▶ **Your instructions**
Would you retype, word for word, the line with "Format JSON with 格式化 button" and each line after it to the end of the entries below, leaving the pictures out?

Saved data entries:
=-=-=
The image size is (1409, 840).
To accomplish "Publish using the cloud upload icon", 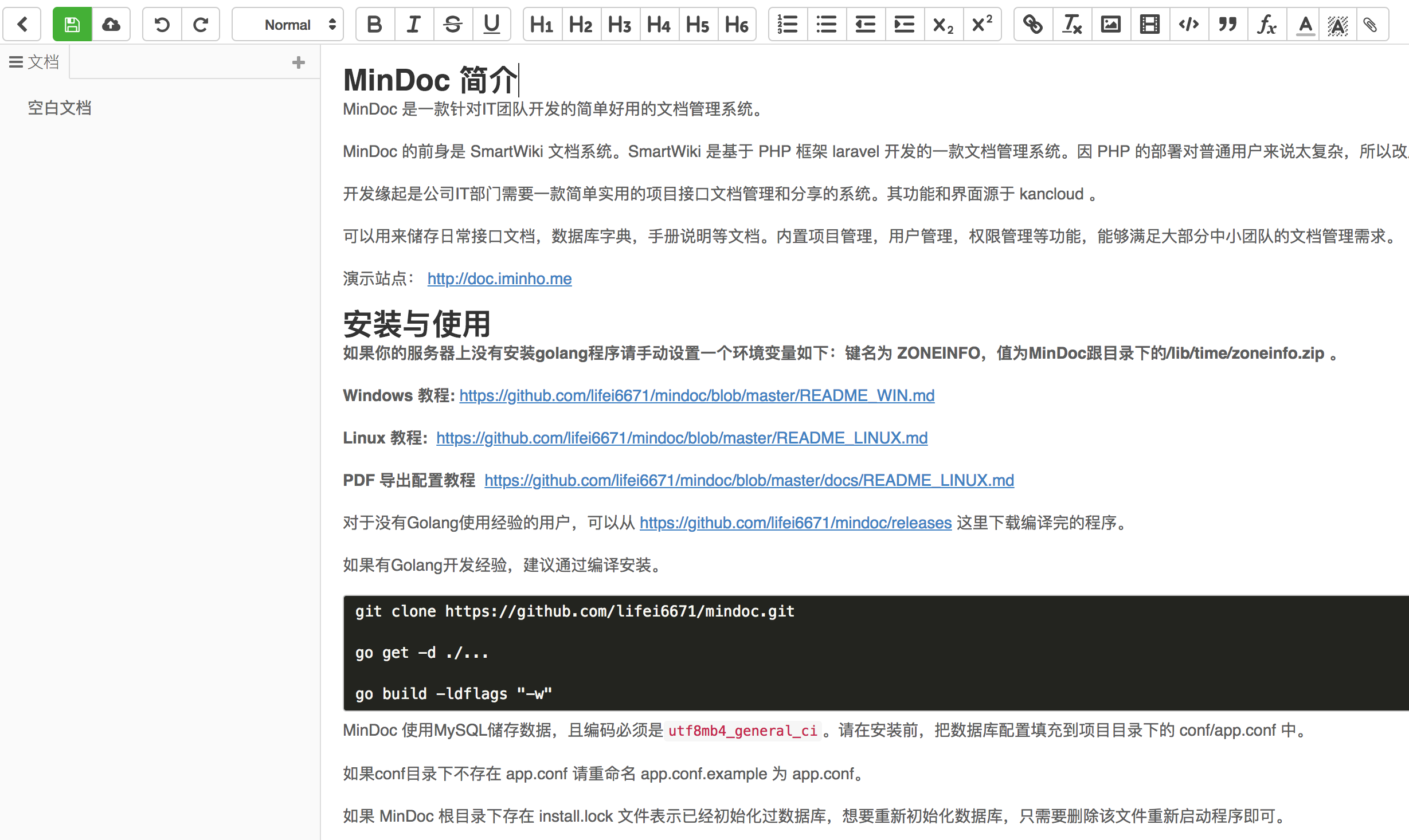I will pos(111,24).
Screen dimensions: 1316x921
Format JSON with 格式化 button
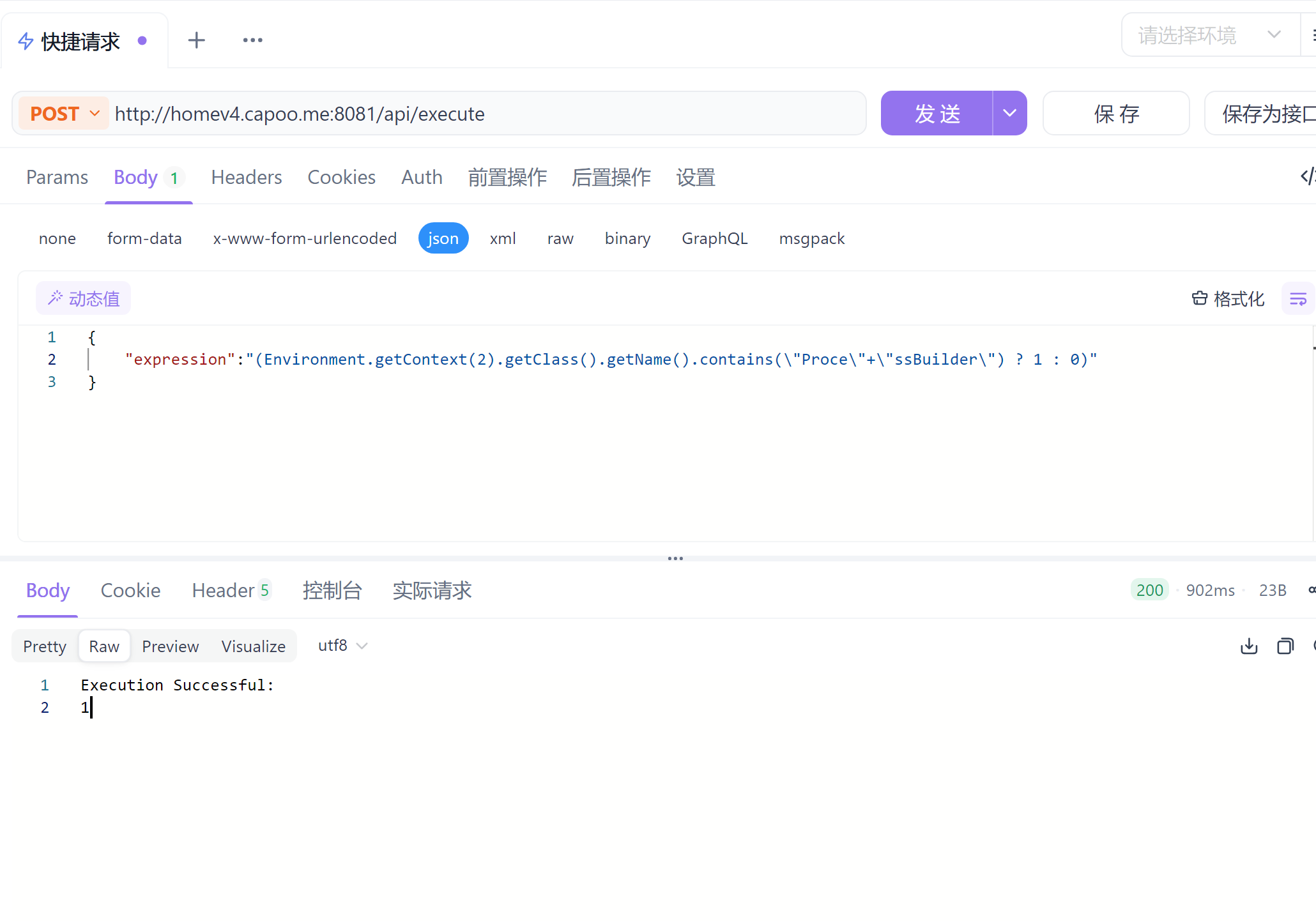pyautogui.click(x=1228, y=299)
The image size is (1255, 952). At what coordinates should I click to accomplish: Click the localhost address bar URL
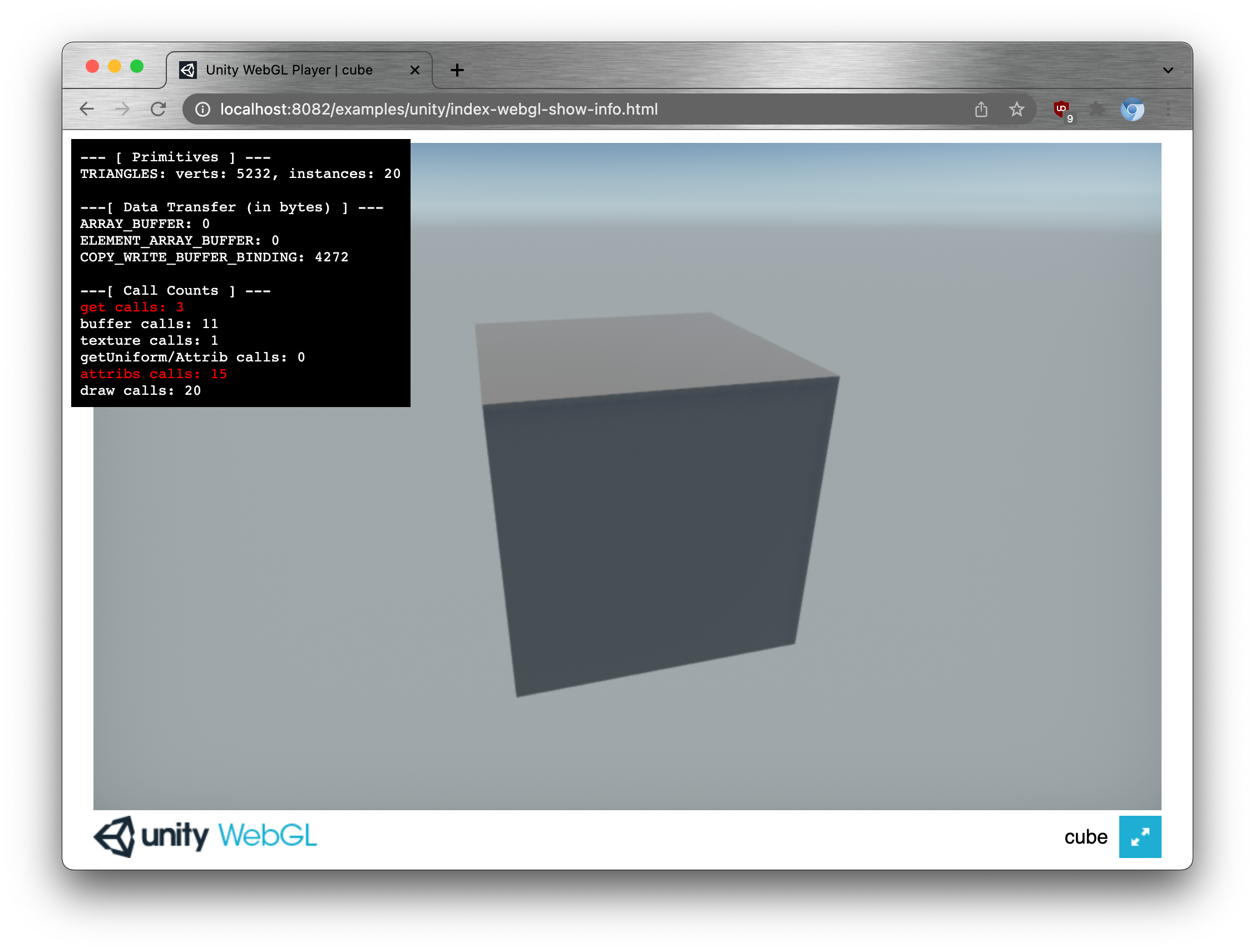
=-=-=
▶ **Task solution**
Format JSON with 格式化 button
pyautogui.click(x=1228, y=299)
The image size is (1255, 952). At what coordinates should I click to accomplish: Click the localhost address bar URL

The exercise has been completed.